Would you retype every record below exactly as written?

_THE RECORDS_.
========
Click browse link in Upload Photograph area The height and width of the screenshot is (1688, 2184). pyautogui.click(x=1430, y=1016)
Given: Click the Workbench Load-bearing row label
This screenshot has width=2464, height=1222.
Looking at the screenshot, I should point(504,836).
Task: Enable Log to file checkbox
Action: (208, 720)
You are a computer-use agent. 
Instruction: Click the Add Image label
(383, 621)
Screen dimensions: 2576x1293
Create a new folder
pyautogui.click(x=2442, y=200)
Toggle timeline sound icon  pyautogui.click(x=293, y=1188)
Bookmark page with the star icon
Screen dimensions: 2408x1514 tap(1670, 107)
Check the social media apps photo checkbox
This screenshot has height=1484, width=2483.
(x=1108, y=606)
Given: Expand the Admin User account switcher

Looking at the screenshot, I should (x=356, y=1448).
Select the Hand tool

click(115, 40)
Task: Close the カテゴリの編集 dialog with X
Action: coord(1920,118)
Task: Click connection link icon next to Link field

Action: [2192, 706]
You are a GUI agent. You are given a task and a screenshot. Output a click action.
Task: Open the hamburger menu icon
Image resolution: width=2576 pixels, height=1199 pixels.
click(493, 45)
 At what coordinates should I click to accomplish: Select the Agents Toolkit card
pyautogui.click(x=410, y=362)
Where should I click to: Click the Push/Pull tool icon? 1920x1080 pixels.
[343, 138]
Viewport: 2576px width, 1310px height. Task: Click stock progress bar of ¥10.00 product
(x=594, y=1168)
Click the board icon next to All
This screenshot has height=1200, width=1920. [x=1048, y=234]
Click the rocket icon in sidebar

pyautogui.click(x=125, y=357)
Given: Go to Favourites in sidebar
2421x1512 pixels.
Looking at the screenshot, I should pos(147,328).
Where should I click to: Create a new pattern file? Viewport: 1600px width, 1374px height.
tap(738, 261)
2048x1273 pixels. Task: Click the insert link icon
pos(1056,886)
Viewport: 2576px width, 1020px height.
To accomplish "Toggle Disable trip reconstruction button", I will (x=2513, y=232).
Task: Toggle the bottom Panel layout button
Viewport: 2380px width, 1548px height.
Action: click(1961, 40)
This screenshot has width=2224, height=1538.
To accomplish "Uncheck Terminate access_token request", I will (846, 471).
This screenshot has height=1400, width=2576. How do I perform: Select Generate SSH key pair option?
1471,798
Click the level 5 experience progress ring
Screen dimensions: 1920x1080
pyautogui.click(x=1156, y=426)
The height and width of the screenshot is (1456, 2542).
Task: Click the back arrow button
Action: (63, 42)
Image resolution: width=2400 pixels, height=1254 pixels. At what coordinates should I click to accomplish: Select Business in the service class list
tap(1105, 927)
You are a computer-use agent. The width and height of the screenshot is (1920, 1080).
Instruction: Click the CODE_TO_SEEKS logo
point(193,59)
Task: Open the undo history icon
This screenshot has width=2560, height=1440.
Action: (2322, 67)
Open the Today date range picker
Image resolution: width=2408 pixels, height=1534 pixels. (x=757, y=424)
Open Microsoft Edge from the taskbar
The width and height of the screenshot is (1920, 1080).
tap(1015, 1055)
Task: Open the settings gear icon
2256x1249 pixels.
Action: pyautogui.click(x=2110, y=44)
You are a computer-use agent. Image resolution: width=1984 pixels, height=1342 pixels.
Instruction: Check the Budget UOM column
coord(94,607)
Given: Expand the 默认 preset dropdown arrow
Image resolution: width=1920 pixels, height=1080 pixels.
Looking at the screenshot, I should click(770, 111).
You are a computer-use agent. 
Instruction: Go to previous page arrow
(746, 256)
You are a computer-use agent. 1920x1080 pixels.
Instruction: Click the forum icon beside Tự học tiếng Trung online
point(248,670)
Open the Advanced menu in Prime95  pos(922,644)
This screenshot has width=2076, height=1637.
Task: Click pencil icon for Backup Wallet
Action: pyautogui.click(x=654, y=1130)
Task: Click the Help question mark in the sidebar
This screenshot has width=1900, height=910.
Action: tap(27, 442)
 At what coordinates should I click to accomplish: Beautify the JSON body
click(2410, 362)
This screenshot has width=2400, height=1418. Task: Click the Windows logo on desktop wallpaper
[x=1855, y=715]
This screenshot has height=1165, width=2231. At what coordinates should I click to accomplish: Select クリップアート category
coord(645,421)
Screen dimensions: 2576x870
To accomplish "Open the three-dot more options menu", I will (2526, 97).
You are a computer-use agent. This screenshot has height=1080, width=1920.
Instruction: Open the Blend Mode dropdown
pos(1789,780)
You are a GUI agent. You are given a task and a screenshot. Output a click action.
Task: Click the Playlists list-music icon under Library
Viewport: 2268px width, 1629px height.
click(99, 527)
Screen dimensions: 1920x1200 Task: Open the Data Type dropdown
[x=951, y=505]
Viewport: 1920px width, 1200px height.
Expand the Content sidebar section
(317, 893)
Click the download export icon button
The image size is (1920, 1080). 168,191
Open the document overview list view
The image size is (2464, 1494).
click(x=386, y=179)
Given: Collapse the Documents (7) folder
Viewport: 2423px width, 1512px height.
========
_ANSWER TO THE EXERCISE_.
Click browse link in Upload Photograph area The height and width of the screenshot is (1688, 2184). pyautogui.click(x=1430, y=1016)
Given: Click the Workbench Load-bearing row label
This screenshot has width=2464, height=1222.
Looking at the screenshot, I should point(504,836).
Task: Enable Log to file checkbox
Action: (208, 720)
You are a computer-use agent. 
Instruction: Click the Add Image label
(383, 621)
Screen dimensions: 2576x1293
Create a new folder
pyautogui.click(x=2442, y=200)
Toggle timeline sound icon  pyautogui.click(x=293, y=1188)
Bookmark page with the star icon
Screen dimensions: 2408x1514 tap(1670, 107)
Check the social media apps photo checkbox
This screenshot has height=1484, width=2483.
(x=1108, y=606)
Given: Expand the Admin User account switcher

Looking at the screenshot, I should (x=356, y=1448).
Select the Hand tool

click(115, 40)
Task: Close the カテゴリの編集 dialog with X
Action: coord(1920,118)
Task: Click connection link icon next to Link field

Action: [2192, 706]
You are a GUI agent. You are given a task and a screenshot. Output a click action.
Task: Open the hamburger menu icon
Image resolution: width=2576 pixels, height=1199 pixels.
click(493, 45)
 At what coordinates should I click to accomplish: Select the Agents Toolkit card
pyautogui.click(x=410, y=362)
Where should I click to: Click the Push/Pull tool icon? 1920x1080 pixels.
[343, 138]
Viewport: 2576px width, 1310px height. Task: Click stock progress bar of ¥10.00 product
(x=594, y=1168)
Click the board icon next to All
This screenshot has height=1200, width=1920. [x=1048, y=234]
Click the rocket icon in sidebar

pyautogui.click(x=125, y=357)
Given: Go to Favourites in sidebar
2421x1512 pixels.
Looking at the screenshot, I should pos(147,328).
Where should I click to: Create a new pattern file? Viewport: 1600px width, 1374px height.
tap(738, 261)
2048x1273 pixels. Task: Click the insert link icon
pos(1056,886)
Viewport: 2576px width, 1020px height.
To accomplish "Toggle Disable trip reconstruction button", I will (x=2513, y=232).
Task: Toggle the bottom Panel layout button
Viewport: 2380px width, 1548px height.
Action: click(1961, 40)
This screenshot has width=2224, height=1538.
To accomplish "Uncheck Terminate access_token request", I will (846, 471).
This screenshot has height=1400, width=2576. How do I perform: Select Generate SSH key pair option?
1471,798
Click the level 5 experience progress ring
Screen dimensions: 1920x1080
pyautogui.click(x=1156, y=426)
The height and width of the screenshot is (1456, 2542).
Task: Click the back arrow button
Action: (63, 42)
Image resolution: width=2400 pixels, height=1254 pixels. At what coordinates should I click to accomplish: Select Business in the service class list
tap(1105, 927)
You are a computer-use agent. The width and height of the screenshot is (1920, 1080).
Instruction: Click the CODE_TO_SEEKS logo
point(193,59)
Task: Open the undo history icon
This screenshot has width=2560, height=1440.
Action: (2322, 67)
Open the Today date range picker
Image resolution: width=2408 pixels, height=1534 pixels. (x=757, y=424)
Open Microsoft Edge from the taskbar
The width and height of the screenshot is (1920, 1080).
tap(1015, 1055)
Task: Open the settings gear icon
2256x1249 pixels.
Action: pyautogui.click(x=2110, y=44)
You are a computer-use agent. Image resolution: width=1984 pixels, height=1342 pixels.
Instruction: Check the Budget UOM column
coord(94,607)
Given: Expand the 默认 preset dropdown arrow
Image resolution: width=1920 pixels, height=1080 pixels.
Looking at the screenshot, I should click(770, 111).
You are a computer-use agent. 
Instruction: Go to previous page arrow
(746, 256)
You are a computer-use agent. 1920x1080 pixels.
Instruction: Click the forum icon beside Tự học tiếng Trung online
point(248,670)
Open the Advanced menu in Prime95  pos(922,644)
This screenshot has width=2076, height=1637.
Task: Click pencil icon for Backup Wallet
Action: pyautogui.click(x=654, y=1130)
Task: Click the Help question mark in the sidebar
This screenshot has width=1900, height=910.
Action: tap(27, 442)
 At what coordinates should I click to accomplish: Beautify the JSON body
click(2410, 362)
This screenshot has width=2400, height=1418. Task: Click the Windows logo on desktop wallpaper
[x=1855, y=715]
This screenshot has height=1165, width=2231. At what coordinates should I click to accomplish: Select クリップアート category
coord(645,421)
Screen dimensions: 2576x870
To accomplish "Open the three-dot more options menu", I will (2526, 97).
You are a computer-use agent. This screenshot has height=1080, width=1920.
Instruction: Open the Blend Mode dropdown
pos(1789,780)
You are a GUI agent. You are given a task and a screenshot. Output a click action.
Task: Click the Playlists list-music icon under Library
Viewport: 2268px width, 1629px height.
click(99, 527)
Screen dimensions: 1920x1200 Task: Open the Data Type dropdown
[x=951, y=505]
Viewport: 1920px width, 1200px height.
Expand the Content sidebar section
(317, 893)
Click the download export icon button
The image size is (1920, 1080). 168,191
Open the document overview list view
The image size is (2464, 1494).
click(x=386, y=179)
Given: Collapse the Documents (7) folder
Viewport: 2423px width, 1512px height.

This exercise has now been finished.